* Document passage:
To be honest, these are just today’s beliefs.   Tomorrow who knows?  And I’m good with that, because what I do know for sure is that I know nothing.  Our entire journey here is meant to be a constant and repeated awakening and unfolding.  If we were meant to know everything, to have the skinny on life and the meaning of life, we’d be done with our job here.  The design is right in front of us.  It’s perfect the way it is.

Anyway, I prayed.  And I asked others to pray.  There was a part of me that wholeheartedly subscribed to the idea that the universe conspires to do our bidding, and all we have to do is be willing to show up with conviction.   That’s the basic rhetoric of The Secret, isn’t it?   And which runs in complete contrast to my deepest belief that shit happens and some dreams don’t come true, and the real lesson is to learn to amass the masterful tools meant to help us respond to all of it – the fortunate and the unfortunate – with some amount of grace, humility, mindfulness, and vigilant compassion; instead of living in the cotton candy, law-of-attraction universe where we think we can get anything we want.   But I digress.

Gist of my prayer:   “Please let me win this book prize.  And I vow to be worthy of the gift.”

See how I even put the humble little spin on it?  That I wasn’t just asking for something, I was offering to give something in return.  Prayer as bargaining.  Somehow I seemed to miss the spiritual lesson of:  “Hey, be worthy anyway. Period. ”

And yes, all spiritual lessons begin with “Hey!”   At least, they should.

Or even (alternate prayer technique):  “I claim this book prize as mine.  My time.  My shot.  I’ve invested a lifetime at the task of fine-tuning my voice as a writer, and it’s my turn.”

* Exercise set:
1 – In the passage on prayer, which qualities does the writer name for meeting both the fortunate and the unfortunate? List them all.
2 – Rewrite everything from "Anyway, I prayed.  And" down to "But I digress." in the passage on prayer, changing each "universe" to "cosmos".

* Data excerpt:
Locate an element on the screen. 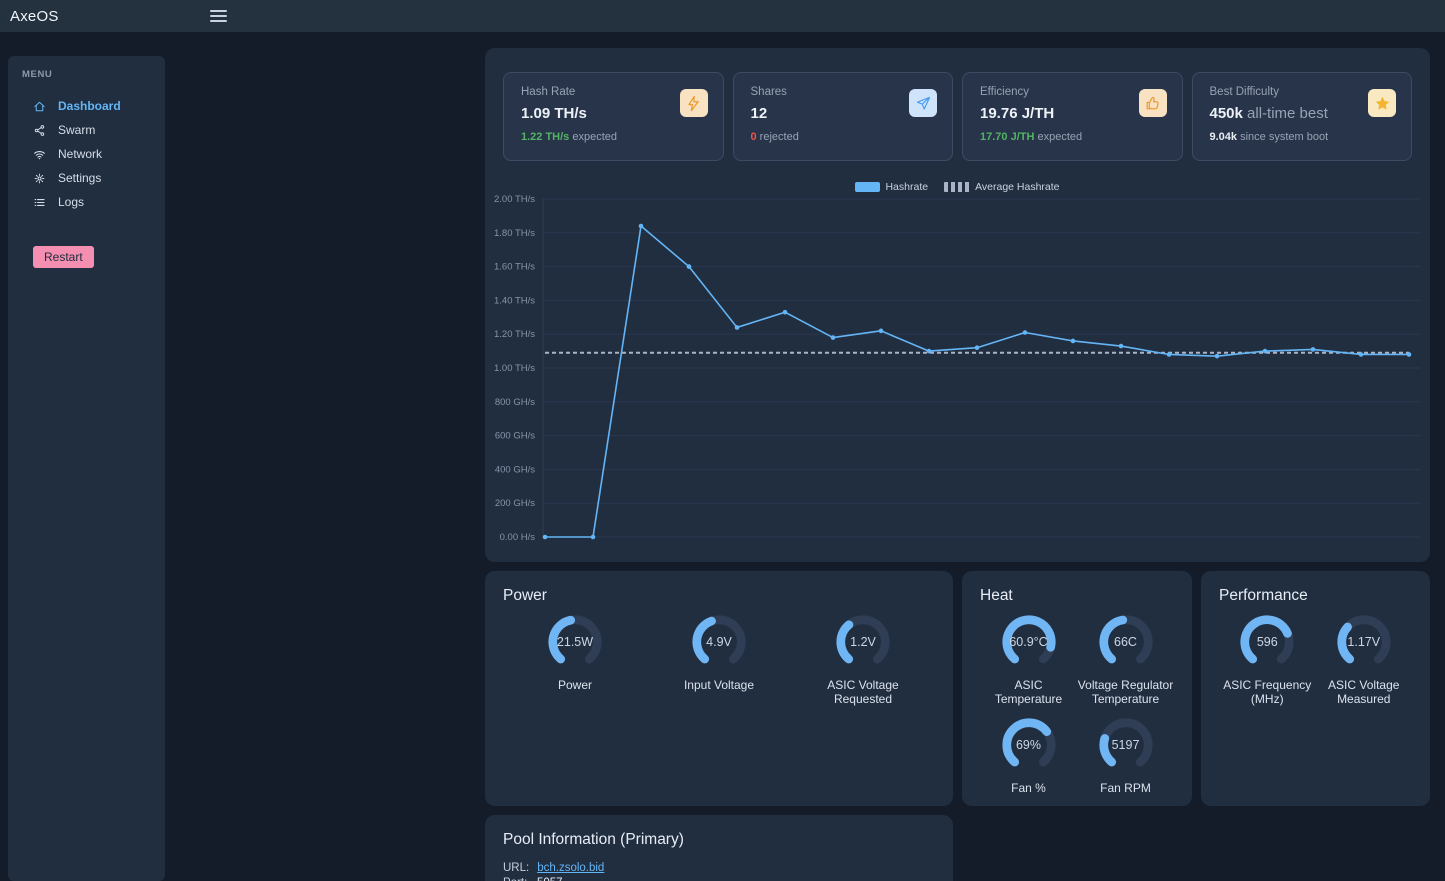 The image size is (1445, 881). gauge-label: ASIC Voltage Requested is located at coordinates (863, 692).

* Responses in order:
1 –
- grace
- humility
- mindfulness
- vigilant compassion

2 –
Anyway, I prayed.  And I asked others to pray.  There was a part of me that wholeheartedly subscribed to the idea that the cosmos conspires to do our bidding, and all we have to do is be willing to show up with conviction.   That’s the basic rhetoric of The Secret, isn’t it?   And which runs in complete contrast to my deepest belief that shit happens and some dreams don’t come true, and the real lesson is to learn to amass the masterful tools meant to help us respond to all of it – the fortunate and the unfortunate – with some amount of grace, humility, mindfulness, and vigilant compassion; instead of living in the cotton candy, law-of-attraction cosmos where we think we can get anything we want.   But I digress.